There is no reliable evidence that Parker was a member of the Communist Party, but she was as sympathetic as it was possible to be. She was guilelessly convinced that it was on the right side of history. Also important to her was the sense of belonging that the party offered. Here was a chance to heal the wounds of her lonely childhood and an adulthood hounded by depression, which she tried and failed to medicate with alcohol. The film colony’s left-wing community represented home to Parker. Even when her life fell apart in the late 1940s, her marriage imploding and her livelihood threatened by insinuation during the HUAC investigations of the movie industry, her houses sold and her future uncertain, she still had some film work and like-minded friends in Hollywood. When she left for the last time, after Campbell’s death from a Seconal overdose in 1963, she lived for only three more years, dying of a heart attack in a grimy room at the Volney Hotel in Manhattan at the age of 73.
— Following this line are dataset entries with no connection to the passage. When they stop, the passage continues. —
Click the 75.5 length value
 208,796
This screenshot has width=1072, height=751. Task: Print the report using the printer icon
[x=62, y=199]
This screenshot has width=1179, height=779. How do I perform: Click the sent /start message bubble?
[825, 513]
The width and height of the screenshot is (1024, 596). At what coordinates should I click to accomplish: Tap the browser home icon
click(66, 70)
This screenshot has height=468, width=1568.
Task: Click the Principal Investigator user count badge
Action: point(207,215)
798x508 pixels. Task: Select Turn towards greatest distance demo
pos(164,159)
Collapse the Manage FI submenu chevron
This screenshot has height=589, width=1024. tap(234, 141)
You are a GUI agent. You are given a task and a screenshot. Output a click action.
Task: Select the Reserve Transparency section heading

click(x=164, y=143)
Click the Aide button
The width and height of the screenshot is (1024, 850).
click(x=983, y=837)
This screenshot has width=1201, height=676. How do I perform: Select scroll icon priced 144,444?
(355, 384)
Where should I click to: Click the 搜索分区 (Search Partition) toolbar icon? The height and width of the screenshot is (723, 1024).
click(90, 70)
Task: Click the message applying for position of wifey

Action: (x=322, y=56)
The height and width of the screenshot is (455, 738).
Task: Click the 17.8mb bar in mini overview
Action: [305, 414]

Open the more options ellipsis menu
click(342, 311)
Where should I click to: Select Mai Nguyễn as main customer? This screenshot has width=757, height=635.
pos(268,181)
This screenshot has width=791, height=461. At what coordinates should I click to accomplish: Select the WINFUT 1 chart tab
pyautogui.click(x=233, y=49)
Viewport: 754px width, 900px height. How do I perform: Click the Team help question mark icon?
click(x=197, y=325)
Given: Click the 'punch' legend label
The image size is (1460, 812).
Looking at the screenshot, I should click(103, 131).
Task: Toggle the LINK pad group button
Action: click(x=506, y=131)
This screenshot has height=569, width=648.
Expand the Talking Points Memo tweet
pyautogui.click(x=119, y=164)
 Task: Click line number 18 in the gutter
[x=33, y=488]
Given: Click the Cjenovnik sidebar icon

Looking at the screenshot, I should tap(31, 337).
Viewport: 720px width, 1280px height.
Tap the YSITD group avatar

“It is time to take a fresh look at Parker and encompass the fullness of her achievements,” Crowther writes in the book’s epilogue. She deserves much credit for identifying Parker’s Hollywood years as a valuable subject. But she ventures no further than the threshold of assessment, offering only that Parker “paid the price for somehow never quite fitting into her time”. Really? Parker is pinned to her era like a moth on a board, as a figure all but epitomising the idealism and anxieties of her American moment. Other vital questions that get only cursory attention offer invitations for future scholarship. Why does Parker continue to endure as an object of fascination? How best to appraise her film work in relation to her poems, stories, criticism? Was Parker wasting her abilities in Hollywood, as she herself believed, or is it possible that screenwriting was the apotheosis of her highly concentrated talent?
“Brevity is the soul of lingerie,” Parker famously observed. But of biography, not so much.